Mark Steyn on 'The Arab Street':
Jihan Ajlouni, a 24-year-old Palestinian university student, reacted to Saddam’s capture by warning: “We say to all the traitors and collaborators: Don’t rush to celebrate because there are millions of Saddams in the Arab world.”
Really? Millions of smelly wimps with ratty hair living in holes in the ground? That could cause massive subsidence in the Tikrit area, particularly if they surrender all at once.
But, of course, Mr Ajlouni is wrong. The West Bank aside, his fellow Arabs aren’t that nuts.
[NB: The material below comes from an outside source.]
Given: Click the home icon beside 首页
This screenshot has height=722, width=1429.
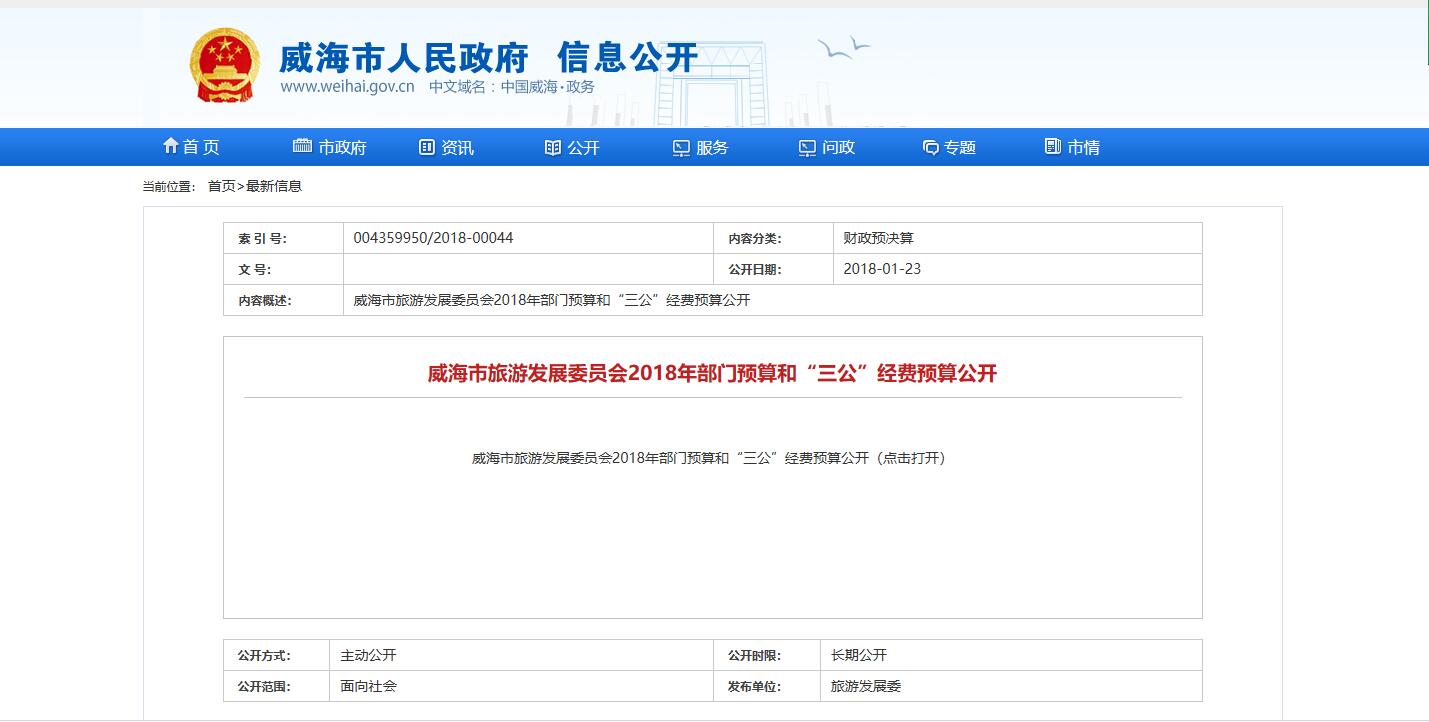Looking at the screenshot, I should click(170, 146).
When the western world’s Ajlouni left reprimand the Americans for sticking Saddam on TV with a tongue depressor, they’re worried it will make the Arabs feel “humiliated. “I feel extremely humiliated,” agreed the Egyptian writer Sayyid Nassar. “By shaving his beard, a symbol of virility in Iraq and in the Arab world, the Americans committed an act that symbolizes humiliation in our region.”
You should feel humiliated. It is humiliating when you invest your pride in a total loser. The thing is: what are you going to do about it? Rise up in anger? I think not. It’s a safe bet that in 2004 the Arab street will remain as somnolent as it was in 2003 and 2002. That leaves two options: just more festering as usual, or doing something constructive. The big question in the year ahead is whether we’ll start to see forces emerge in the wider Arab world that have drawn the right conclusions from the humiliations of the last two years. You know what would humiliate me if I were a hotshot Egyptian intellectual like Mr Nassar? The Americans democratizing Iraq before Egyptians have managed to democratize Egypt. I predict a few interesting straws in the wind between now and next December.
Via Instapundit.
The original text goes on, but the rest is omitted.